** Opening Task material block **

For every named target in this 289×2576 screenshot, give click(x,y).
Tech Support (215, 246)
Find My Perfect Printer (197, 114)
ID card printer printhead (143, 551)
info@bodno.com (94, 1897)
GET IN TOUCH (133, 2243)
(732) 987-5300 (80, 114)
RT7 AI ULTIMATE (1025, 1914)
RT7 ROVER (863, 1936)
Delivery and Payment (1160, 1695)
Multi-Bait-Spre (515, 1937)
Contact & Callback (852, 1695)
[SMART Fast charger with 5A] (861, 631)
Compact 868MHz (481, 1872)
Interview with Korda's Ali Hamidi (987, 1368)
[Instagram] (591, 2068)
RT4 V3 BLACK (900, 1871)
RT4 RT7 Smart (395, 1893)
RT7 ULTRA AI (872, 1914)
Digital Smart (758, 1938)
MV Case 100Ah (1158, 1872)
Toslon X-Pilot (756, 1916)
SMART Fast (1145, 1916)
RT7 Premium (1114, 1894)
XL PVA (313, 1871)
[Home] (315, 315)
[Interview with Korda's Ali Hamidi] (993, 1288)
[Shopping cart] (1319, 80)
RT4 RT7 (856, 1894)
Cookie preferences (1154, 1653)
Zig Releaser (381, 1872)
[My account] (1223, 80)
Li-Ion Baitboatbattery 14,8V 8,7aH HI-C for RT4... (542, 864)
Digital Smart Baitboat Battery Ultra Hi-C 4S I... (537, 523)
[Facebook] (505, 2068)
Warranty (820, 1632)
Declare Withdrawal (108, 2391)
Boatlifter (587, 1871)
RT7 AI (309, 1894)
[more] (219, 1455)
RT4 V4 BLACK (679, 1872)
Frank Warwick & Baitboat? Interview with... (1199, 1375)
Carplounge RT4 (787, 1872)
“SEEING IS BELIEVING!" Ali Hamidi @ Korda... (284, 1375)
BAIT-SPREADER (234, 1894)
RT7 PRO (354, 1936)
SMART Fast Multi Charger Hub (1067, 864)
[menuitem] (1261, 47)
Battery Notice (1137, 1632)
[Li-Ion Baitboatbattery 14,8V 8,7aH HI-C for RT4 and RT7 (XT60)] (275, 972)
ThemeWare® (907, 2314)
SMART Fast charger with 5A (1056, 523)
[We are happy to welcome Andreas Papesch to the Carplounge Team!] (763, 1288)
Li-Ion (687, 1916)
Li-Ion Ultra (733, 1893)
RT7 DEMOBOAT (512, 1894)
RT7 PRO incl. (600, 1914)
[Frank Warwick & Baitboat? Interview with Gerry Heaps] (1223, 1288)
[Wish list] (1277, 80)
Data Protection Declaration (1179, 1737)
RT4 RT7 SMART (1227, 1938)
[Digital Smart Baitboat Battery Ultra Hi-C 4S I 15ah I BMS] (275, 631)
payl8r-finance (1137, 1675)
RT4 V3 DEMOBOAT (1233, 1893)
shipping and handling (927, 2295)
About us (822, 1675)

** Closing Task material block **

## Task to complete
Everything from the line containing "RT4 RT7 SMART (1227, 1938)" to the last line of the material above must be copied exactly, and only that.

## Result for this task
RT4 RT7 SMART (1227, 1938)
[Digital Smart Baitboat Battery Ultra Hi-C 4S I 15ah I BMS] (275, 631)
payl8r-finance (1137, 1675)
RT4 V3 DEMOBOAT (1233, 1893)
shipping and handling (927, 2295)
About us (822, 1675)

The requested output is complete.